→ **SOURCE**:
Swell Octave to Great

 

6.

Swell Suboctave

 

7.

Swell Tremulant

 

3 pneumatic pistons to Great Organ

 

3

do.            do.      to Swell Organ

 

1

do.            do.  acting on coupler 1.

 

     

NUMBER OF PIPES

 

 

Great Organ …

… 492

 

 

 

Swell Organ …

… 592

 

 

 

Pedal Organ …

…   48

 

 

 

_____

 

 

Total

 1168

(sic)

 

Although this report indicates that only 2 ranks from the Fincham  organ were incorporated into the Hunter  organ, George Coomber’s Letter to the Editor of 16th October, 1895 stated that Hunter had accepted his specification and that 8 ranks “would be taken from the old organ.” [20] There has been much speculation on this point and Dr Warren Newman  convincingly argues that Coomber  persuaded his “old friend” Alfred Hunter to allow for the use “almost all “of the Fincham pipes in the new organ. This would account for the low cost of the organ (£350 in London). Dr Newman points out that, in addition, Alfred Hunter  and George Fincham were close friends as they served apprenticeships together with Henry Bevington  in London, and Hunter would have been aware of the high quality of Fincham’s pipework and happy to utilize this in his organ. [21]

 

The value of the organ at the time of its opening was stated to be £650 [22] but this figure would have included shipping costs, the cost of the services of organ builders Charles Richardson  and Charles Leggo  in erecting the organ, and the value of the Fincham pipes used.

→ **DATASET EXCERPT**:
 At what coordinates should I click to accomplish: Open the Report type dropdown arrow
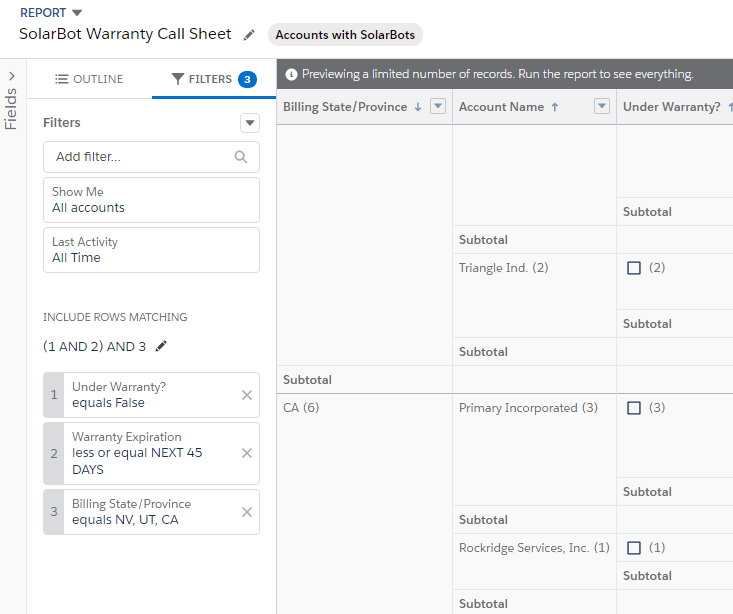[78, 13]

→ **WHAT TO PRODUCE**: The passage on the Hunter organ gives the organ's cost as £350 in London but its value at the opening as £650. Explain in one to three sentences why the passage says the second figure is higher.

→ **FINISHED EXERCISE**: The £650 value would have included shipping costs and the cost of organ builders Charles Richardson and Charles Leggo erecting the organ. It would also have included the value of the Fincham pipes used.